Your answer must be an exact copy of the data below, minus any pictures.

===============

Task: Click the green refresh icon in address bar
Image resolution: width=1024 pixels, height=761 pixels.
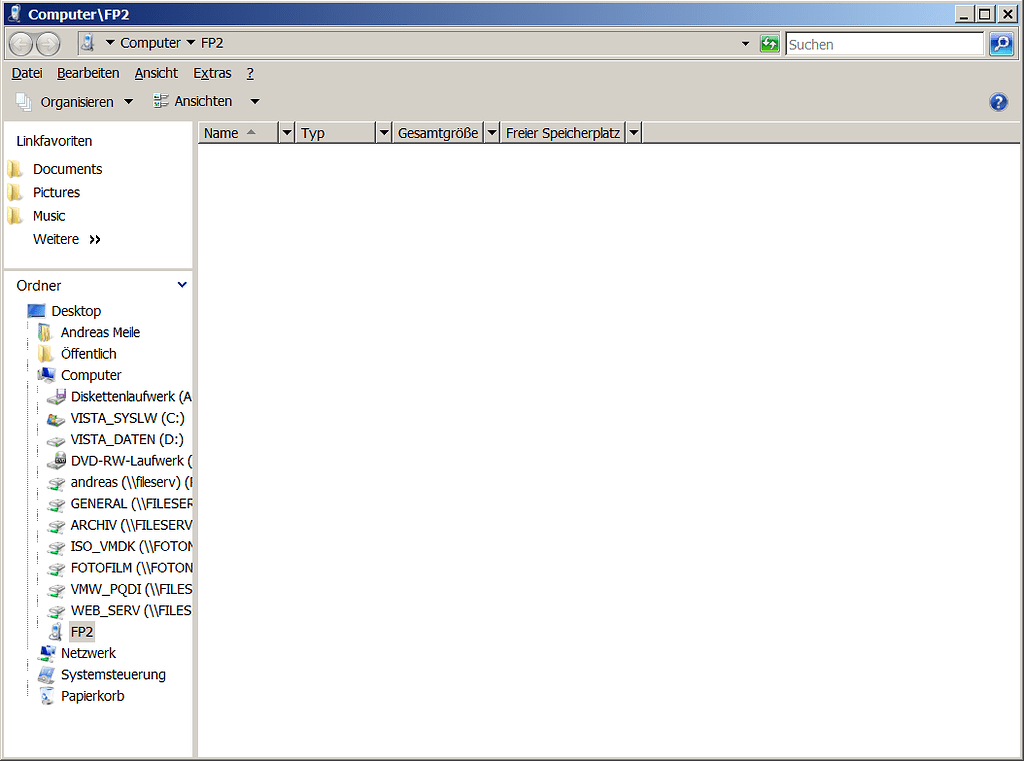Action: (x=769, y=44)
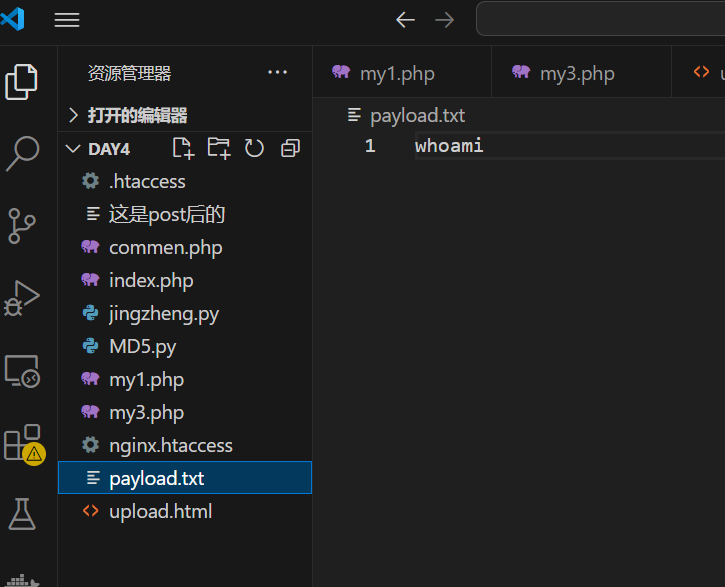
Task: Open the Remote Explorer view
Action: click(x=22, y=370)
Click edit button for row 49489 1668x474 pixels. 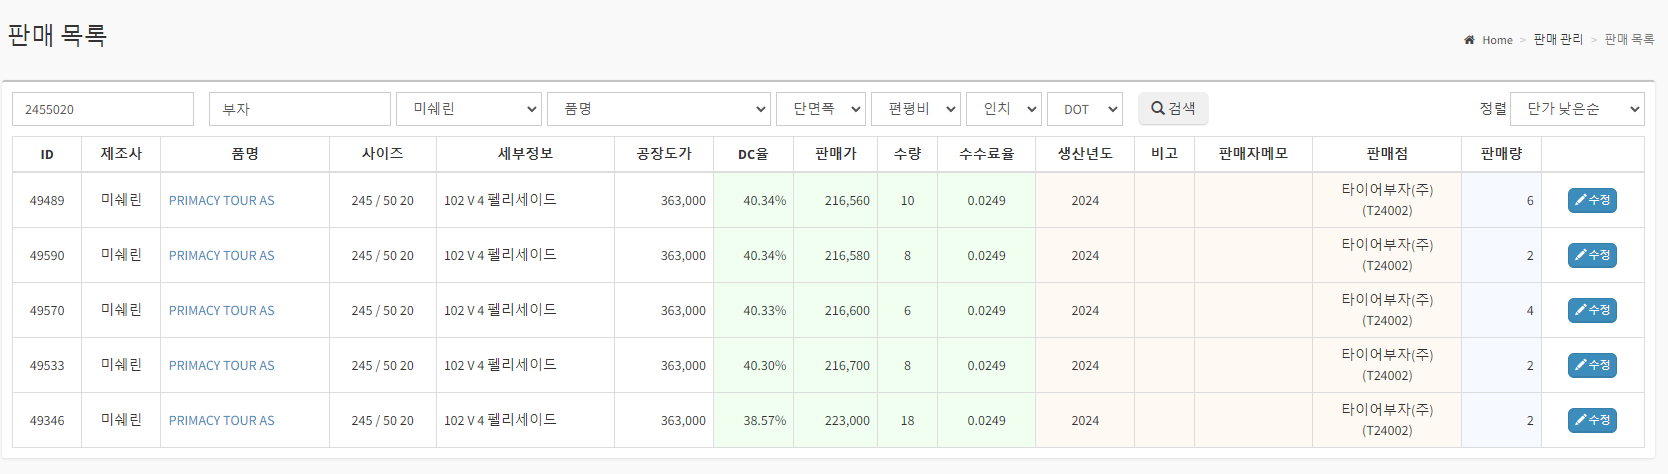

===============

TASK ANSWER ::
Task: Click the green refresh icon in address bar
Image resolution: width=1024 pixels, height=761 pixels.
Action: (x=769, y=44)
Task: Open the Remote Explorer view
Action: click(x=22, y=370)
Click edit button for row 49489 1668x474 pixels. 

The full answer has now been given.